CPB | 0.006480 | 1600.0 | 40.500000 |

## Comparison with the unconstrained portfolio#

We can also compute and compare the portfolio without the minimum buy-in and lot constraints by changing the variable type and bounds of \(z\).

```
[13]:
```

```
x_lots = pd.concat([data["Position"], pd.Series([xrf.X], index=["risk-free"])])
# change type of z from semi-integer to continuous and lower bound to 0
df_model["z"].gppd.set_attr("vtype", gp.GRB.CONTINUOUS)
df_model["z"].gppd.set_attr("lb", 0)
m.params.OutputFlag = 0
m.optimize()
x_unconstr = pd.concat([df_model["x"].gppd.X, pd.Series([xrf.X], index=["risk-free"])])
# retrieve and display solution data
mask = (x_lots > 1e-5) | (x_unconstr > 1e-5)
df_data = pd.DataFrame(
index=x_lots[mask].index,
data={
"round lots": x_lots[mask],
"unconstrained": x_unconstr[mask],
},
).sort_values(by=["round lots", "unconstrained"], ascending=True)
axs = df_data.plot.barh(color=["#0b1a3c", "#dd2113"])
axs.set_xlabel("Fraction of investment sum")
plt.title("Minimum Variance portfolios with and without enforcing round lots")
plt.show()
```

## Takeaways#

Data from pandas DataFrames can easily be used to build an optimization model via the

`gurobipy-pandas`

package.To enforce buying round lots of shares, one needs to incorporate the asset price and the total investment amount into the model.

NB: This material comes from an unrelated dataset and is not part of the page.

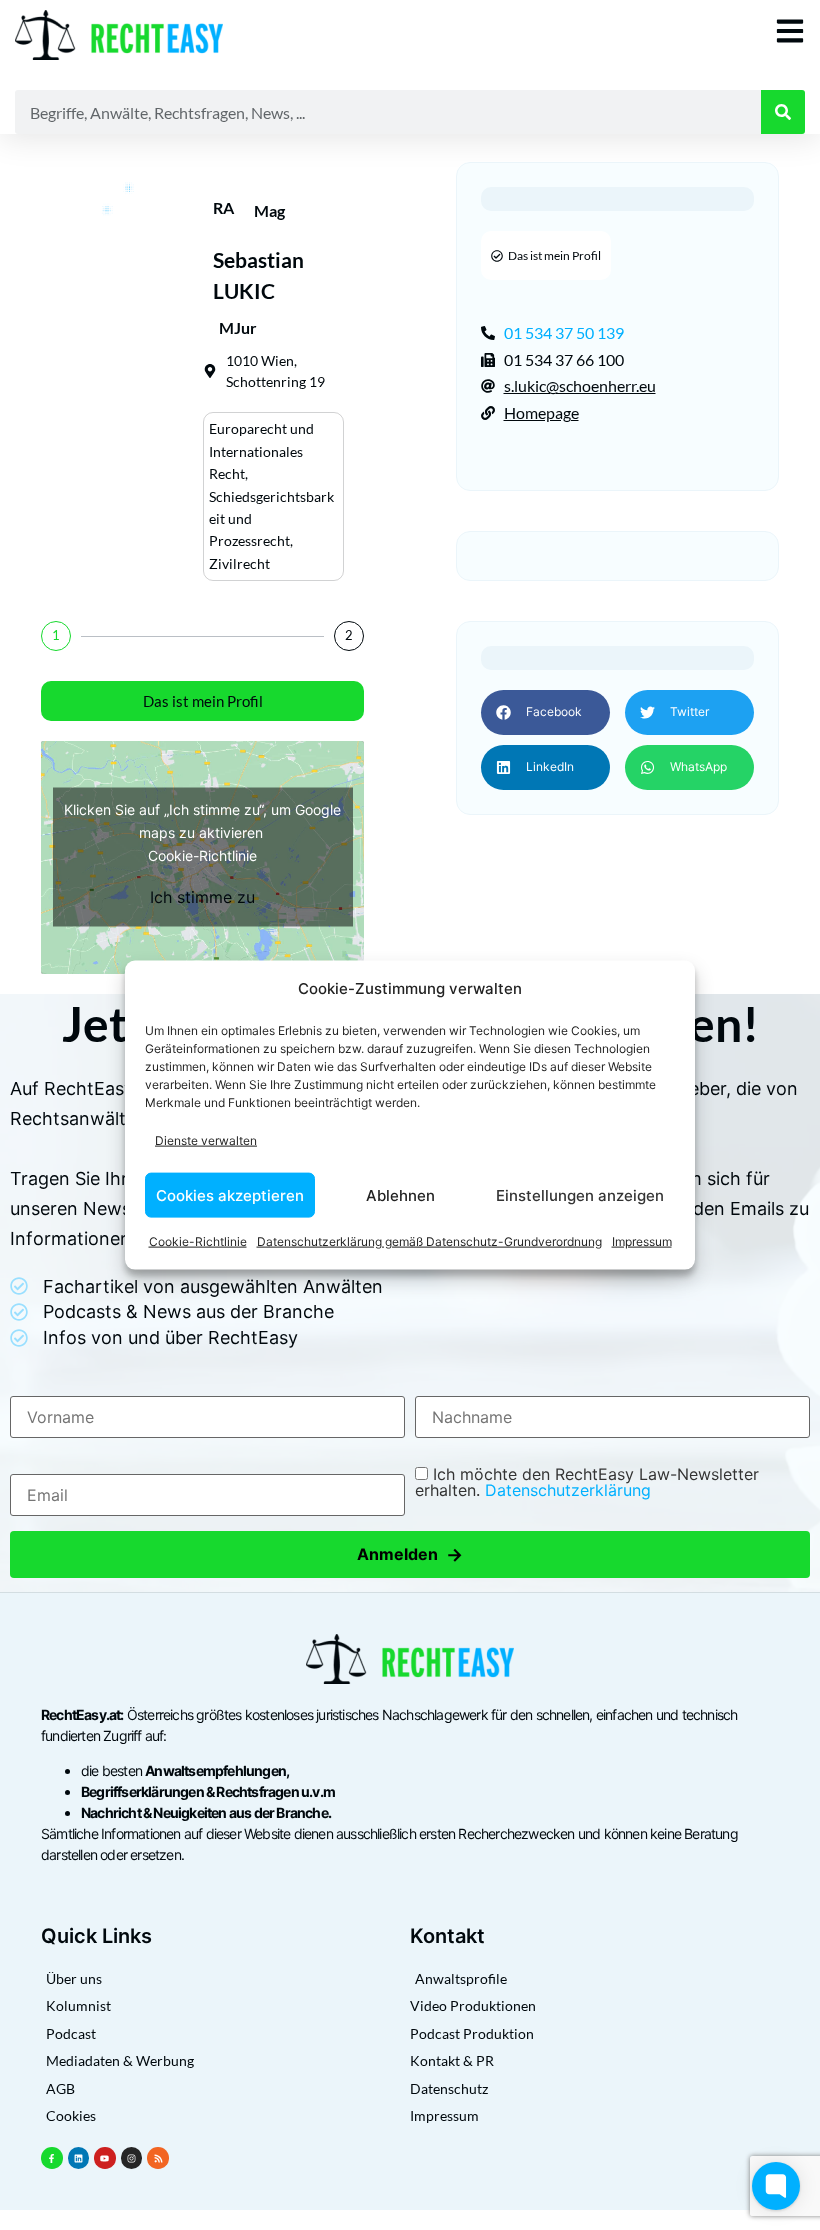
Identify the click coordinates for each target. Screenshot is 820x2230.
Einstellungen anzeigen (580, 1194)
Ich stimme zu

Minimum buy-in and round lot constraints can be modeled using semi-integer variables. Semi-integer variables are integer decision variables that may either take the value 0 or a value between specified bounds. They are a convenient tool to guarantee a minimum position size if an asset is bought.